### Exercise requirements
The entries are to be repeated verbatim, with nothing left out.

Saved entries
Segment Open
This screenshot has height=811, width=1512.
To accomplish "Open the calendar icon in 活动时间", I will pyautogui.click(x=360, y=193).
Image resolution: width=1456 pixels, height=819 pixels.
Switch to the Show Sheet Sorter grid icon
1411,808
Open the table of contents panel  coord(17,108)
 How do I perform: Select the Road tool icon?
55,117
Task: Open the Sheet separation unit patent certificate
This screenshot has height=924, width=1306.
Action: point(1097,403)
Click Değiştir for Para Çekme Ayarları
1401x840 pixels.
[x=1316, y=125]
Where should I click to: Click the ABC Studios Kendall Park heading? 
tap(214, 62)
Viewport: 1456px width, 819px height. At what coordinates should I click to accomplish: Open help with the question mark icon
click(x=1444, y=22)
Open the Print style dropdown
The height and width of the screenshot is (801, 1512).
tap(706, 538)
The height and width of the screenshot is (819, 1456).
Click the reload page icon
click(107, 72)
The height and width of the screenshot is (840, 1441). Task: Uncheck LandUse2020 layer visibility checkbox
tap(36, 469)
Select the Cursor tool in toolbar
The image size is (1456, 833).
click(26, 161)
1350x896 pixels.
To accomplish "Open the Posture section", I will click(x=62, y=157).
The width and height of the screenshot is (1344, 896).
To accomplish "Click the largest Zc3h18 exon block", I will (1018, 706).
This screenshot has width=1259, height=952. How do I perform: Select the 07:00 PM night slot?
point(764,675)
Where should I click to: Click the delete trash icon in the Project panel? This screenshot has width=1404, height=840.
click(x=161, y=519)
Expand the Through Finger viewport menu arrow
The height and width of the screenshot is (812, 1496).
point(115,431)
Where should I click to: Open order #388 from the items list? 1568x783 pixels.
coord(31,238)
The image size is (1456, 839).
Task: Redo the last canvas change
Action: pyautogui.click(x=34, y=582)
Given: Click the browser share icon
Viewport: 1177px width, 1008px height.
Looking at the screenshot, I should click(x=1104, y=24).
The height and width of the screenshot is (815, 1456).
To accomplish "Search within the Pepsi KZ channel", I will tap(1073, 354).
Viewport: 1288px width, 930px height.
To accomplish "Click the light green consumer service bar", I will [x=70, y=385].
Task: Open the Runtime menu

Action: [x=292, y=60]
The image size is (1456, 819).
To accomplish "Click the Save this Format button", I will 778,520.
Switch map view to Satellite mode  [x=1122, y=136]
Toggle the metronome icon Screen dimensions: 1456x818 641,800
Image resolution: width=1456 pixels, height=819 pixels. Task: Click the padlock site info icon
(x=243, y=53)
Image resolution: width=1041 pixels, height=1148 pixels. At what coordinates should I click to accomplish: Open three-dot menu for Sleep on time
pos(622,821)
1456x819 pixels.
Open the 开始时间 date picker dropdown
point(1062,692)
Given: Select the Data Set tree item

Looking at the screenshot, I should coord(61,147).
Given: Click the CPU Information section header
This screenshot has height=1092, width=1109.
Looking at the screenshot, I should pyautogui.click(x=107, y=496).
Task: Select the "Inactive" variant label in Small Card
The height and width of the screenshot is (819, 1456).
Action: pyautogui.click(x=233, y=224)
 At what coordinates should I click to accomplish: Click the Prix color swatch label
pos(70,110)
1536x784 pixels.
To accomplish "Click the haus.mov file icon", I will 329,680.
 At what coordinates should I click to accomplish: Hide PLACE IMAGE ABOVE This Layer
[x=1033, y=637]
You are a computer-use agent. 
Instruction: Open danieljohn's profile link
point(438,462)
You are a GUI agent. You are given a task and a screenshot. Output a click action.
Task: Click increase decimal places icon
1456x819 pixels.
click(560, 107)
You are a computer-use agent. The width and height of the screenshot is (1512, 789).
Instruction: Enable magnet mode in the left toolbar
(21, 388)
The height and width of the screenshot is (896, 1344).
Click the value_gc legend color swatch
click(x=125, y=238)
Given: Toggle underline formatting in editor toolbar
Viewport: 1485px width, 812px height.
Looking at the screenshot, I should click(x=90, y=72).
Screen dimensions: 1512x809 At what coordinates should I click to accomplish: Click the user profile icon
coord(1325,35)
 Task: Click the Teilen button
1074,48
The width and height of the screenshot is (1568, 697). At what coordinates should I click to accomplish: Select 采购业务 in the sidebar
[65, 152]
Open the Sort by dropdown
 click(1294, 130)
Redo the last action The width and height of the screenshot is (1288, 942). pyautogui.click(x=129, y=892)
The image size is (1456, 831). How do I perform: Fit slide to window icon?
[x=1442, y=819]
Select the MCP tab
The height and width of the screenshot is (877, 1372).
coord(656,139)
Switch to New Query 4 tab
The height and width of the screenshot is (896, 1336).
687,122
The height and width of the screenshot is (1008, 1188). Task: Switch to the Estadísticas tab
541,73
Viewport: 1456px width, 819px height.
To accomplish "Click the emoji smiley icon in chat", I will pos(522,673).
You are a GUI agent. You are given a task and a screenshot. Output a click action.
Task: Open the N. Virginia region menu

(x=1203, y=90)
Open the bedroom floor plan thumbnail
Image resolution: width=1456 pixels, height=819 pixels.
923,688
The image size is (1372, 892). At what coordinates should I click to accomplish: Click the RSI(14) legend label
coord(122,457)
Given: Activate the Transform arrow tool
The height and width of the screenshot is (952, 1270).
Segment Closed
### Answer area
This screenshot has height=811, width=1512.
To accomplish "Open the calendar icon in 活动时间", I will pyautogui.click(x=360, y=193).
Image resolution: width=1456 pixels, height=819 pixels.
Switch to the Show Sheet Sorter grid icon
1411,808
Open the table of contents panel  coord(17,108)
 How do I perform: Select the Road tool icon?
55,117
Task: Open the Sheet separation unit patent certificate
This screenshot has height=924, width=1306.
Action: point(1097,403)
Click Değiştir for Para Çekme Ayarları
1401x840 pixels.
[x=1316, y=125]
Where should I click to: Click the ABC Studios Kendall Park heading? 
tap(214, 62)
Viewport: 1456px width, 819px height. At what coordinates should I click to accomplish: Open help with the question mark icon
click(x=1444, y=22)
Open the Print style dropdown
The height and width of the screenshot is (801, 1512).
tap(706, 538)
The height and width of the screenshot is (819, 1456).
Click the reload page icon
click(107, 72)
The height and width of the screenshot is (840, 1441). Task: Uncheck LandUse2020 layer visibility checkbox
tap(36, 469)
Select the Cursor tool in toolbar
The image size is (1456, 833).
click(26, 161)
1350x896 pixels.
To accomplish "Open the Posture section", I will click(x=62, y=157).
The width and height of the screenshot is (1344, 896).
To accomplish "Click the largest Zc3h18 exon block", I will (1018, 706).
This screenshot has width=1259, height=952. How do I perform: Select the 07:00 PM night slot?
point(764,675)
Where should I click to: Click the delete trash icon in the Project panel? This screenshot has width=1404, height=840.
click(x=161, y=519)
Expand the Through Finger viewport menu arrow
The height and width of the screenshot is (812, 1496).
point(115,431)
Where should I click to: Open order #388 from the items list? 1568x783 pixels.
coord(31,238)
The image size is (1456, 839).
Task: Redo the last canvas change
Action: pyautogui.click(x=34, y=582)
Given: Click the browser share icon
Viewport: 1177px width, 1008px height.
Looking at the screenshot, I should click(x=1104, y=24).
The height and width of the screenshot is (815, 1456).
To accomplish "Search within the Pepsi KZ channel", I will tap(1073, 354).
Viewport: 1288px width, 930px height.
To accomplish "Click the light green consumer service bar", I will [x=70, y=385].
Task: Open the Runtime menu

Action: [x=292, y=60]
The image size is (1456, 819).
To accomplish "Click the Save this Format button", I will 778,520.
Switch map view to Satellite mode  [x=1122, y=136]
Toggle the metronome icon Screen dimensions: 1456x818 641,800
Image resolution: width=1456 pixels, height=819 pixels. Task: Click the padlock site info icon
(x=243, y=53)
Image resolution: width=1041 pixels, height=1148 pixels. At what coordinates should I click to accomplish: Open three-dot menu for Sleep on time
pos(622,821)
1456x819 pixels.
Open the 开始时间 date picker dropdown
point(1062,692)
Given: Select the Data Set tree item

Looking at the screenshot, I should coord(61,147).
Given: Click the CPU Information section header
This screenshot has height=1092, width=1109.
Looking at the screenshot, I should pyautogui.click(x=107, y=496).
Task: Select the "Inactive" variant label in Small Card
The height and width of the screenshot is (819, 1456).
Action: pyautogui.click(x=233, y=224)
 At what coordinates should I click to accomplish: Click the Prix color swatch label
pos(70,110)
1536x784 pixels.
To accomplish "Click the haus.mov file icon", I will 329,680.
 At what coordinates should I click to accomplish: Hide PLACE IMAGE ABOVE This Layer
[x=1033, y=637]
You are a computer-use agent. 
Instruction: Open danieljohn's profile link
point(438,462)
You are a GUI agent. You are given a task and a screenshot. Output a click action.
Task: Click increase decimal places icon
1456x819 pixels.
click(560, 107)
You are a computer-use agent. The width and height of the screenshot is (1512, 789).
Instruction: Enable magnet mode in the left toolbar
(21, 388)
The height and width of the screenshot is (896, 1344).
Click the value_gc legend color swatch
click(x=125, y=238)
Given: Toggle underline formatting in editor toolbar
Viewport: 1485px width, 812px height.
Looking at the screenshot, I should click(x=90, y=72).
Screen dimensions: 1512x809 At what coordinates should I click to accomplish: Click the user profile icon
coord(1325,35)
 Task: Click the Teilen button
1074,48
The width and height of the screenshot is (1568, 697). At what coordinates should I click to accomplish: Select 采购业务 in the sidebar
[65, 152]
Open the Sort by dropdown
 click(1294, 130)
Redo the last action The width and height of the screenshot is (1288, 942). pyautogui.click(x=129, y=892)
The image size is (1456, 831). How do I perform: Fit slide to window icon?
[x=1442, y=819]
Select the MCP tab
The height and width of the screenshot is (877, 1372).
coord(656,139)
Switch to New Query 4 tab
The height and width of the screenshot is (896, 1336).
687,122
The height and width of the screenshot is (1008, 1188). Task: Switch to the Estadísticas tab
541,73
Viewport: 1456px width, 819px height.
To accomplish "Click the emoji smiley icon in chat", I will pos(522,673).
You are a GUI agent. You are given a task and a screenshot. Output a click action.
Task: Open the N. Virginia region menu

(x=1203, y=90)
Open the bedroom floor plan thumbnail
Image resolution: width=1456 pixels, height=819 pixels.
923,688
The image size is (1372, 892). At what coordinates should I click to accomplish: Click the RSI(14) legend label
coord(122,457)
Given: Activate the Transform arrow tool
The height and width of the screenshot is (952, 1270).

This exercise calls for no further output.